▶ DOCUMENT SEGMENT
I walked into their building, and it instantly took my breath away—it was not what I was expecting. Inside, the Children’s Bereavement Center is a home. The first thing you see is a long banquet table able to sit 20+ people. Behind that is the most beautiful living room, bright with vibrant furniture and natural light from the floor-to-ceiling windows. I felt like a royal guest, like someone carefully prepared for my coming. My heart thought, “Did they do this for me?” The answer is yes. They did do this for me and for you—for everyone who walks in their doors. And even more, they have done it for families and children who have experienced the devastation of a loss in their family.
Every detail in the Children’s Bereavement Center is purposeful.
From the interior decorations to the homelike setting, the message is: this is a place of peace. Families can come here and, in the depths of grief, feel a sense of rest. Each room in the Center is designed to meet an individual child, wherever they are in their grief process, and equip them with tools and activities to begin the path to healing. Each room incorporates different therapeutic activities: play, narrative, art, music, poetry, journaling, mediation, guided imagery, dance/movement, and recreation.
As you walk through, you recognize this place is wholesome.
One room is named “Rumpus”, and it is a room with padded walls and stuffed figures, made for a child to cry out in commotion. Another room is filled with sand trays and figurines. And another with broken, colorful glass and a glass kiln. One has magazines, simply so children can rip out certain pages and glue them on card stock. While children can have a hard time verbally processing their emotions, these sensory activities help them communicate and process.
At the end of one magical hallway—painted purposefully beginning with a dark, starry sky that slowly transforms into a bright, cloud-less day—is a theater where children can put on plays and puppet shows. In the middle of this room is a gigantic tree that is colorful and animated. In this room is also a time machine where a child can enter in any previous date and stay in the time machine as long as they want, imaginarily speaking to whomever they want.
- Beyond Illness (death due to chronic illness)
- Beyond Sudden Death (unanticipated date)
- Beyond Violence (death by homicide)
- Beyond Self Hurt (death by suicide)
- Sibling Group (children who’ve lost a sister or brother)
- Beyond Family (death of grandparent, extended family members, or friend)
- Little Hearts (children 3-5 years old)
- Teens Take on Grief (monthly gatherings)
Among the rooms of the Children’s Bereavement Center are free therapy sessions for children and surviving adults with licensed counselors.

▶ APPLY WHAT YOU READ
1. Translate this sentence from the Children’s Bereavement Center text into Spanish: "Every detail in the Children’s Bereavement Center is purposeful."
2. Repeat word for word the part of the Children’s Bereavement Center text starting with "As you walk" and going on through "communicate and process.".

▶ COLLECTED DATA
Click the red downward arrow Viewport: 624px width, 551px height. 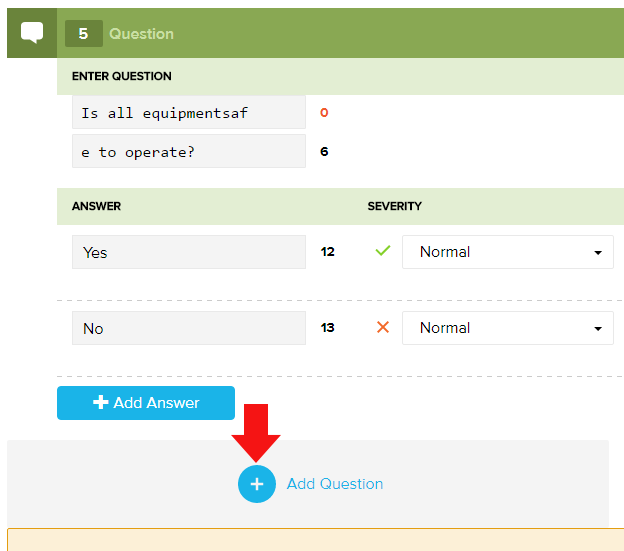coord(256,432)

▶ RESPONSES FOR EACH TASK
1. Cada detalle del Children’s Bereavement Center tiene un propósito.

2.
As you walk through, you recognize this place is wholesome.
One room is named “Rumpus”, and it is a room with padded walls and stuffed figures, made for a child to cry out in commotion. Another room is filled with sand trays and figurines. And another with broken, colorful glass and a glass kiln. One has magazines, simply so children can rip out certain pages and glue them on card stock. While children can have a hard time verbally processing their emotions, these sensory activities help them communicate and process.